DOCUMENT EXTRACT Start Marker
And when they run into barriers that prevent them from providing the best care possible, medical staff are left to ponder an unsettling question.
“If someone doesn't make it, we wonder, 'If we could have had more space or more staff, would they have done better,’” said Herman. “I think this is something that we will determine as we look back."
Minneapolis-based Allina Health CEO Penny Wheeler says those situations take a toll on health care workers.
"When we, as somebody who wants to provide health and health care for others, feel like because of the workload and the intensity of it and all that's facing us, we can't give our absolute best, that really causes a moral injury," said Wheeler.
The shortage of hospital beds is directly related to people choosing to not be vaccinated against the coronavirus, said Wheeler, who pointed to the 28 percent of hospitalized Allina patients who have COVID-19.
"We'd have a whole 200-bed hospital open if people were vaccinated,” said Wheeler. “That would mean everybody with cancer, appendicitis, stroke, cerebral hemorrhages would have greater access [to care] more quickly."
Wheeler said wider adoption of coronavirus vaccines and masking is critical to easing the ongoing strain on hospitals.
That's especially important with the holidays approaching and people eager for a return to normal family gatherings, said Herman.
"All of us are hungry for that human connection, for those gatherings,” she said. “Yet at this particular point in time, we're not at a point in the pandemic where we can say that's safe."
DOCUMENT EXTRACT End Marker
DATASET RECORDS Start Marker
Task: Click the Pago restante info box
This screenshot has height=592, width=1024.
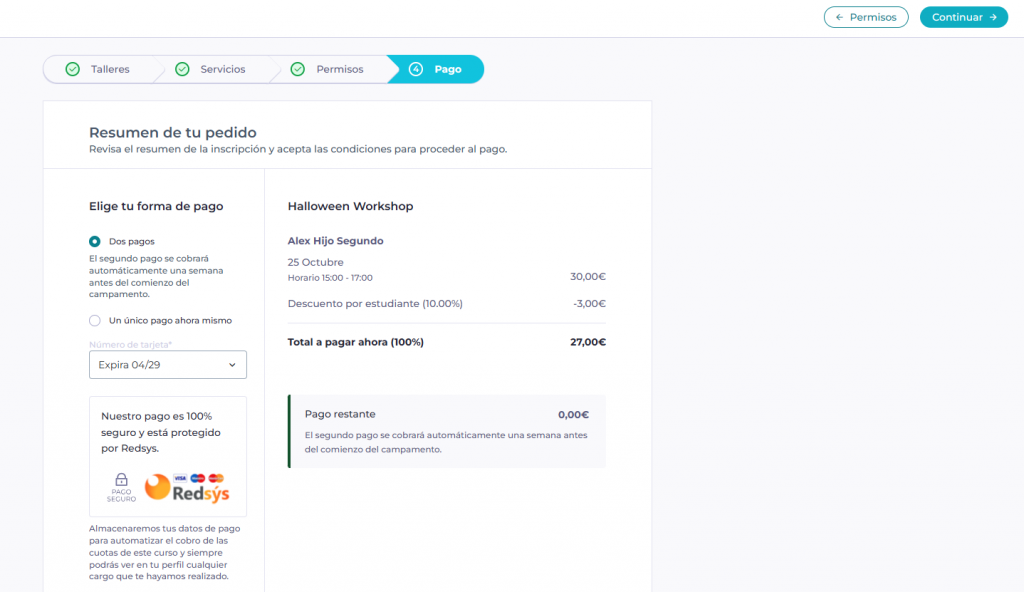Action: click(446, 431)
DATASET RECORDS End Marker
DATASET RECORDS Start Marker
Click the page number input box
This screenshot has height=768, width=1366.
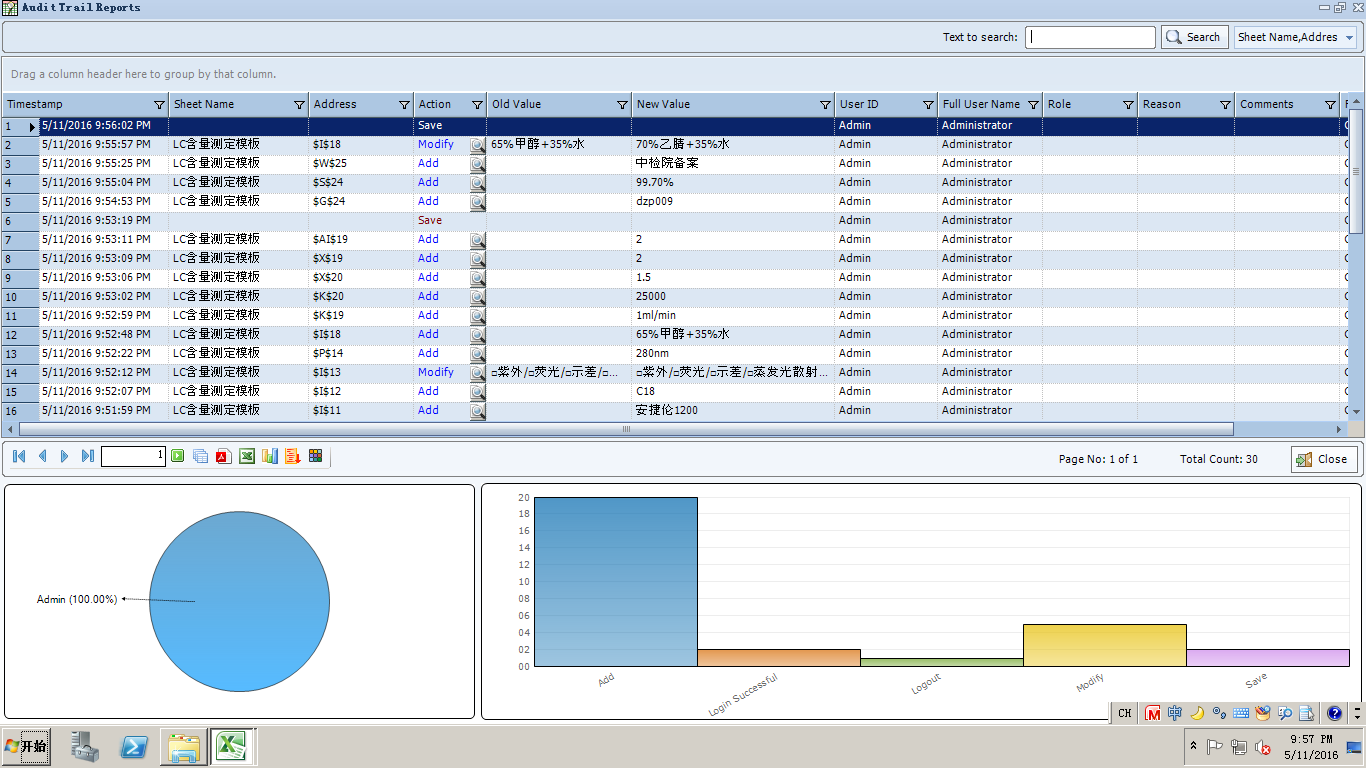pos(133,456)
DATASET RECORDS End Marker
DATASET RECORDS Start Marker
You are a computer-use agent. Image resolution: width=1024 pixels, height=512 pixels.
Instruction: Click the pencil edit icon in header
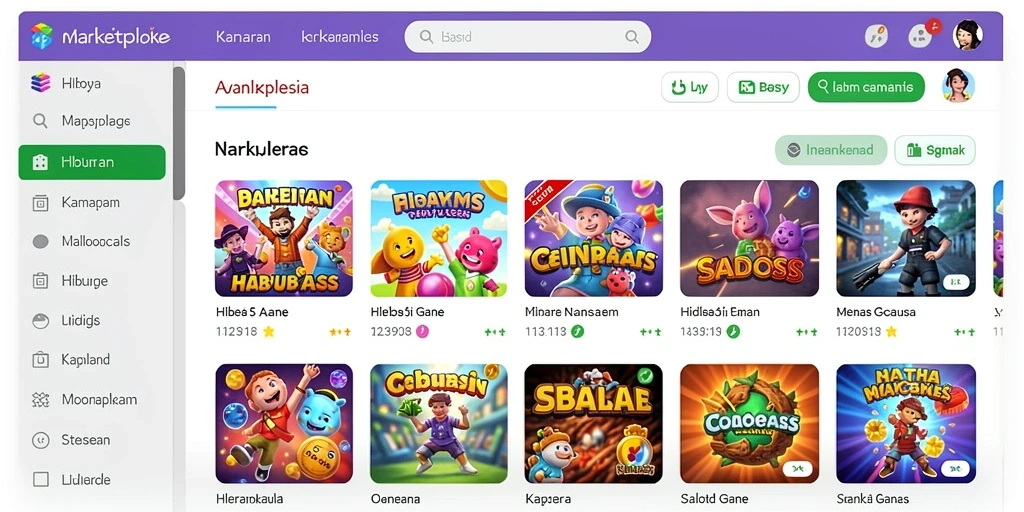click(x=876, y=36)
DATASET RECORDS End Marker
▶ **PROBLEMS TO SOLVE**:
**a.** In the excerpt on hospital strain, what percentage of hospitalized Allina patients have COVID-19?
**b.** Copy the passage from the excerpt on hospital strain, starting at "The shortage of" and ending at "gatherings, said Herman.".
The material above is separate from the excerpt on hospital strain.

▶ **ANSWERS PER TASK**:
**a.** 28 percent

**b.**
The shortage of hospital beds is directly related to people choosing to not be vaccinated against the coronavirus, said Wheeler, who pointed to the 28 percent of hospitalized Allina patients who have COVID-19.
"We'd have a whole 200-bed hospital open if people were vaccinated,” said Wheeler. “That would mean everybody with cancer, appendicitis, stroke, cerebral hemorrhages would have greater access [to care] more quickly."
Wheeler said wider adoption of coronavirus vaccines and masking is critical to easing the ongoing strain on hospitals.
That's especially important with the holidays approaching and people eager for a return to normal family gatherings, said Herman.